As I understand it, parallelism has taken great strides in the last year or so on three fronts: GPU, MPI and threading.
The GPU stuff requires >=1 gpu per chain, so that means either sampling chains in serial or shelling out for multiple GPUs (which may be tenable for some, esp if renting on a cloud compute service), and thanks to overheads the GPU accelerations are only worth it for certain kinds of model/data combos (i.e. large matrix operations). But for models like Gaussian Processes, it’s really exciting.
I haven’t looked into the threading or MPI stuff much, but gather that threading is for accelerating on a single local machine with >=2 physical-cores-per-chain available (though has anyone checked whether hyper-threading helps at all for the 1 physical-core-per-chain case?), while MPI is for working on a cluster.
There’s also some pretty important speedups coming in the form of parallel warmup so that separate chains can share info about the geometry of the problem, allowing all chains to get to sampling sooner.

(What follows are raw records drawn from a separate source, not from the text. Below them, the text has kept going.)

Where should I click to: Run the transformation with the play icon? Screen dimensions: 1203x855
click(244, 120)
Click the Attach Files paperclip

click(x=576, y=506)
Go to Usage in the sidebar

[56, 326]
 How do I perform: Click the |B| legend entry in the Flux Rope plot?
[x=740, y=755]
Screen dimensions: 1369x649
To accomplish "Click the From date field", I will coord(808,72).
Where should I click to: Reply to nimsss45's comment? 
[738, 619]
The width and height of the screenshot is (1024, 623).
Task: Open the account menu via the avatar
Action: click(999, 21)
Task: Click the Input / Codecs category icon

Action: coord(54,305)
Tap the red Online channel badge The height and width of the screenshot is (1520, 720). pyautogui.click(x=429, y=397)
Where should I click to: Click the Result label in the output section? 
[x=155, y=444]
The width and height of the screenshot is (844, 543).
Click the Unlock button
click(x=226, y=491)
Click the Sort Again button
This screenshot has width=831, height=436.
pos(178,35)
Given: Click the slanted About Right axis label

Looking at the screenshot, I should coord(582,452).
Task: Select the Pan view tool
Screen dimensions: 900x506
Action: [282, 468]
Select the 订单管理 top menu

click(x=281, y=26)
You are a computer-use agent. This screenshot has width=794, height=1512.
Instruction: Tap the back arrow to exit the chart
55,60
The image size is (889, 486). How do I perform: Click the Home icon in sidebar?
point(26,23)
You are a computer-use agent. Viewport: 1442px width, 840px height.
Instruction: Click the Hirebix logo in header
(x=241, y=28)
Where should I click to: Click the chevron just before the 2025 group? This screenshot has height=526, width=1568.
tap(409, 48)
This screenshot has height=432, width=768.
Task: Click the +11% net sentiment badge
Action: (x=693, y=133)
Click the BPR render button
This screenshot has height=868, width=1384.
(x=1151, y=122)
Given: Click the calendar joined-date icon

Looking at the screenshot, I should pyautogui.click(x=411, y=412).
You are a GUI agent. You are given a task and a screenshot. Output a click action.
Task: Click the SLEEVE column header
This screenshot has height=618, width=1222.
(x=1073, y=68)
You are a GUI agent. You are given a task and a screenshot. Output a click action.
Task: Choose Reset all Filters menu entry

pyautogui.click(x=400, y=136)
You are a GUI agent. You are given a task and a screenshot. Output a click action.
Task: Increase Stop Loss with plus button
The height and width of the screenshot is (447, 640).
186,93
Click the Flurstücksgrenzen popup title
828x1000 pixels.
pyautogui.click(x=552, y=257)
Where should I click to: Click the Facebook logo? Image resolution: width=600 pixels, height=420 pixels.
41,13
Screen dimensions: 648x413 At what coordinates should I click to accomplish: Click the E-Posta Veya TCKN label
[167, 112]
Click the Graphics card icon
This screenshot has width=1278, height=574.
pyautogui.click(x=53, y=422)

If you don’t bother with any of the above and just throw lots of chains on lots of cloud cores, you definitely don’t want to try to get lots of effective samples per chain; some might naively think that more samples is better, but after a few thousand effective samples you’re really not gaining much inferentially and just giving yourself lots of post-processing headaches. Sometimes folks have models that sample inefficiently and try to overcome this by just grabbing lots of samples, but an inefficiently sampling model is usually a sign that something’s wrong and the model’s structure/parameterization needs to be re-considered. With an efficiently sampling model, you could throw it on lots of independent cores and only grab a few samples per chain after warmup, but you still have to go through the entire warmup on each chain, which is pretty wasteful.